**Dataset excerpts**.

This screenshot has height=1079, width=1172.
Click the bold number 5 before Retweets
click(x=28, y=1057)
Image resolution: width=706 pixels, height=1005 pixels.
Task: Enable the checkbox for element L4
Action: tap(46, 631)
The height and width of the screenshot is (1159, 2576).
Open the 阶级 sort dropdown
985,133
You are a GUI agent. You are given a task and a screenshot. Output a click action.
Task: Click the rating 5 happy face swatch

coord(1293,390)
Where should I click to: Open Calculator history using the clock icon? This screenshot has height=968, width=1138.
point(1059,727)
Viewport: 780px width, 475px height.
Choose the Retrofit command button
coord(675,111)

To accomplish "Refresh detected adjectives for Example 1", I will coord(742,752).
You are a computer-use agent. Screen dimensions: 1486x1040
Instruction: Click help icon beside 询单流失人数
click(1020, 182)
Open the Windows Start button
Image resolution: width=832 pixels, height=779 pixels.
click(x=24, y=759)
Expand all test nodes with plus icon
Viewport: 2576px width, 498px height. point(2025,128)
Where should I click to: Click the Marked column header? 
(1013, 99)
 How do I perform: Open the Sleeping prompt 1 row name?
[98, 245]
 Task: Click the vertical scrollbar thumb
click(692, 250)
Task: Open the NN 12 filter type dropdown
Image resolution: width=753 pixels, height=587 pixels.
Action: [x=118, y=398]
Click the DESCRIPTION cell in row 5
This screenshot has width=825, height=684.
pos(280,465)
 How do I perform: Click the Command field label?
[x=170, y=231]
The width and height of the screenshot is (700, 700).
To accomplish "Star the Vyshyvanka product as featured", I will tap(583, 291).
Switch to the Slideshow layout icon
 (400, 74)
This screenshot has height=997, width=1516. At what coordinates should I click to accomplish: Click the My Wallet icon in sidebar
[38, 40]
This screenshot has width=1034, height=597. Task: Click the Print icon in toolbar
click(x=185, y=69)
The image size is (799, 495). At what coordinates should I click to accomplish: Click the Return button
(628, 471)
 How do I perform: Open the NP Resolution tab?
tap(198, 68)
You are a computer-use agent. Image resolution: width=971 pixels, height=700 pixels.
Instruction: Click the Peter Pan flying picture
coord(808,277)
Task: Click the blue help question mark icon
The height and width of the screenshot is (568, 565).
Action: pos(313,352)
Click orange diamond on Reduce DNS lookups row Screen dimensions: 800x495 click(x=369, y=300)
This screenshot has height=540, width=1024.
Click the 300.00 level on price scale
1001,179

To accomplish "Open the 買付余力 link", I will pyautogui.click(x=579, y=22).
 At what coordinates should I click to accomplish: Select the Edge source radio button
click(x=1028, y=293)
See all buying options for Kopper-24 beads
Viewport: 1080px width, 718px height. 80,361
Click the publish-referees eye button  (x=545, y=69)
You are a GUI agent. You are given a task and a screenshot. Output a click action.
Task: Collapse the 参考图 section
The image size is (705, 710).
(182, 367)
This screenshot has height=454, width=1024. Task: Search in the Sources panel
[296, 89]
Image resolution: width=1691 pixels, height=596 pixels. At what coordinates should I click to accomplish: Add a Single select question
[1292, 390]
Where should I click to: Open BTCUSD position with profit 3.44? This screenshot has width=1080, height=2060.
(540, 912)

**Required work**.
Each line above needs to be output again, exactly as shown.

**Response to the exercise**.
This screenshot has height=1079, width=1172.
Click the bold number 5 before Retweets
click(x=28, y=1057)
Image resolution: width=706 pixels, height=1005 pixels.
Task: Enable the checkbox for element L4
Action: tap(46, 631)
The height and width of the screenshot is (1159, 2576).
Open the 阶级 sort dropdown
985,133
You are a GUI agent. You are given a task and a screenshot. Output a click action.
Task: Click the rating 5 happy face swatch

coord(1293,390)
Where should I click to: Open Calculator history using the clock icon? This screenshot has height=968, width=1138.
point(1059,727)
Viewport: 780px width, 475px height.
Choose the Retrofit command button
coord(675,111)

To accomplish "Refresh detected adjectives for Example 1", I will coord(742,752).
You are a computer-use agent. Screen dimensions: 1486x1040
Instruction: Click help icon beside 询单流失人数
click(1020, 182)
Open the Windows Start button
Image resolution: width=832 pixels, height=779 pixels.
click(x=24, y=759)
Expand all test nodes with plus icon
Viewport: 2576px width, 498px height. point(2025,128)
Where should I click to: Click the Marked column header? 
(1013, 99)
 How do I perform: Open the Sleeping prompt 1 row name?
[98, 245]
 Task: Click the vertical scrollbar thumb
click(692, 250)
Task: Open the NN 12 filter type dropdown
Image resolution: width=753 pixels, height=587 pixels.
Action: [x=118, y=398]
Click the DESCRIPTION cell in row 5
This screenshot has width=825, height=684.
pos(280,465)
 How do I perform: Click the Command field label?
[x=170, y=231]
The width and height of the screenshot is (700, 700).
To accomplish "Star the Vyshyvanka product as featured", I will tap(583, 291).
Switch to the Slideshow layout icon
 (400, 74)
This screenshot has height=997, width=1516. At what coordinates should I click to accomplish: Click the My Wallet icon in sidebar
[38, 40]
This screenshot has width=1034, height=597. Task: Click the Print icon in toolbar
click(x=185, y=69)
The image size is (799, 495). At what coordinates should I click to accomplish: Click the Return button
(628, 471)
 How do I perform: Open the NP Resolution tab?
tap(198, 68)
You are a computer-use agent. Image resolution: width=971 pixels, height=700 pixels.
Instruction: Click the Peter Pan flying picture
coord(808,277)
Task: Click the blue help question mark icon
The height and width of the screenshot is (568, 565).
Action: pos(313,352)
Click orange diamond on Reduce DNS lookups row Screen dimensions: 800x495 click(x=369, y=300)
This screenshot has height=540, width=1024.
Click the 300.00 level on price scale
1001,179

To accomplish "Open the 買付余力 link", I will pyautogui.click(x=579, y=22).
 At what coordinates should I click to accomplish: Select the Edge source radio button
click(x=1028, y=293)
See all buying options for Kopper-24 beads
Viewport: 1080px width, 718px height. 80,361
Click the publish-referees eye button  (x=545, y=69)
You are a GUI agent. You are given a task and a screenshot. Output a click action.
Task: Collapse the 参考图 section
The image size is (705, 710).
(182, 367)
This screenshot has height=454, width=1024. Task: Search in the Sources panel
[296, 89]
Image resolution: width=1691 pixels, height=596 pixels. At what coordinates should I click to accomplish: Add a Single select question
[1292, 390]
Where should I click to: Open BTCUSD position with profit 3.44? This screenshot has width=1080, height=2060.
(540, 912)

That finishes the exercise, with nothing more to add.